▶ Assignment
In the data that follows, give the number of lines containing the word "target". Offer no additional comment.

▶ Information provided
********

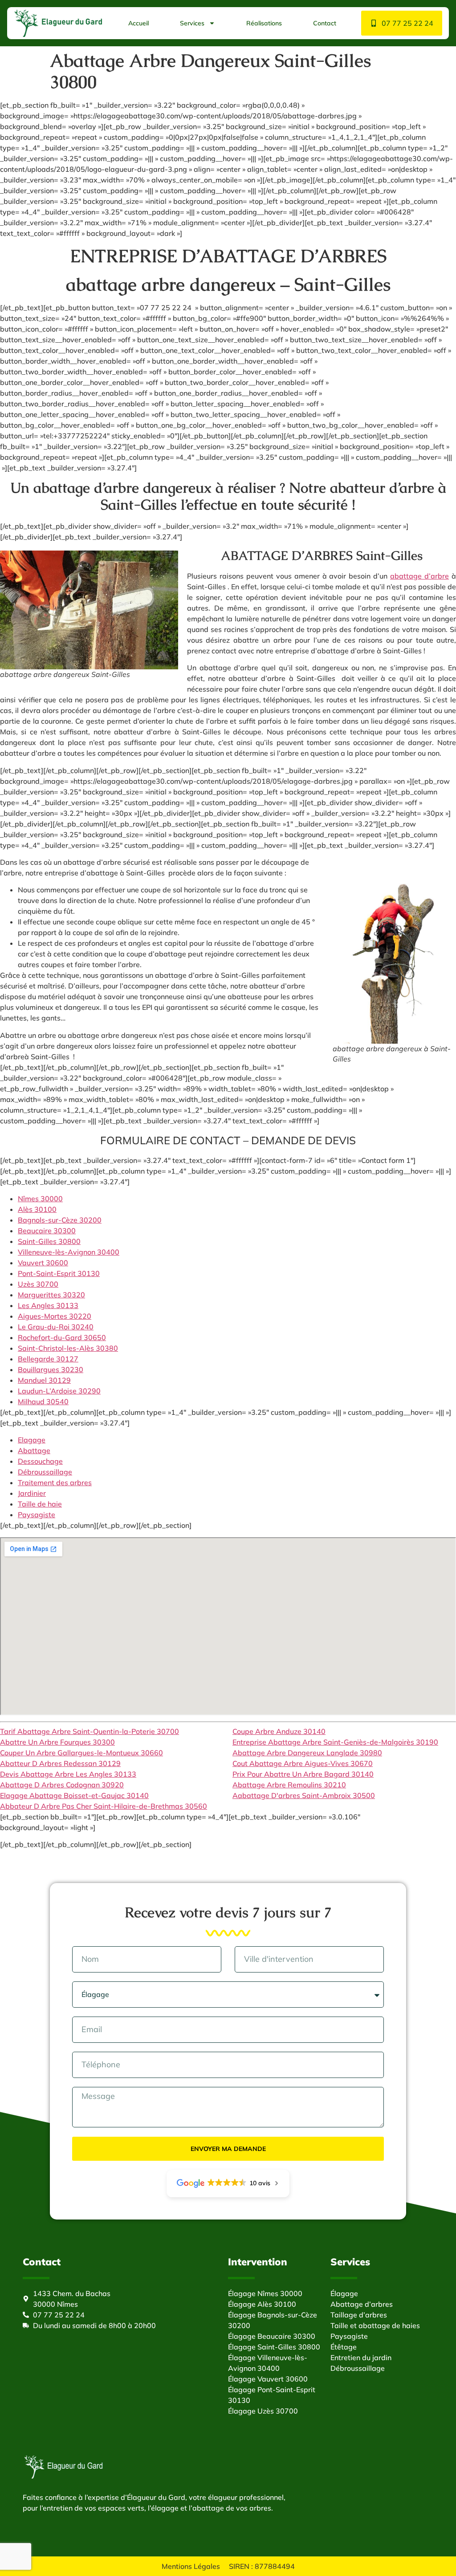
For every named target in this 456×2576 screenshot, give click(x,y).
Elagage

********

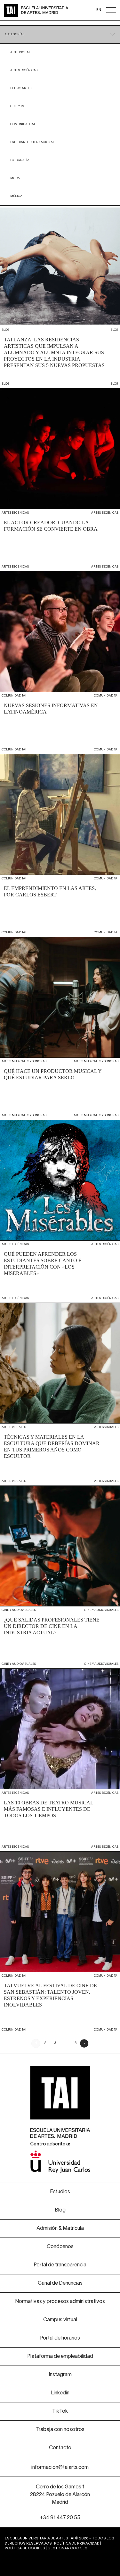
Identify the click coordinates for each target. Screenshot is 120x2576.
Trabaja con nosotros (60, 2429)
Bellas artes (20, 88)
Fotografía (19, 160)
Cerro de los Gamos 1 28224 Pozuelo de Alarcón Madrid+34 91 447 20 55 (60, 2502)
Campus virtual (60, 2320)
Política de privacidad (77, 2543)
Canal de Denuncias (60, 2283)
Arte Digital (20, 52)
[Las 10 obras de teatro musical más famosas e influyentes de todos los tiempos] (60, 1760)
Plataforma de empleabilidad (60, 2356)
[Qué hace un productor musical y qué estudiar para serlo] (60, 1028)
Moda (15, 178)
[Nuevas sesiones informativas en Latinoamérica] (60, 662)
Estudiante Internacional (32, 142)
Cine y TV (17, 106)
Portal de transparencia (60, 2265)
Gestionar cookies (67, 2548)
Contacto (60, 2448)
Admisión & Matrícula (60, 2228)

********

▶ Answer to the exercise
2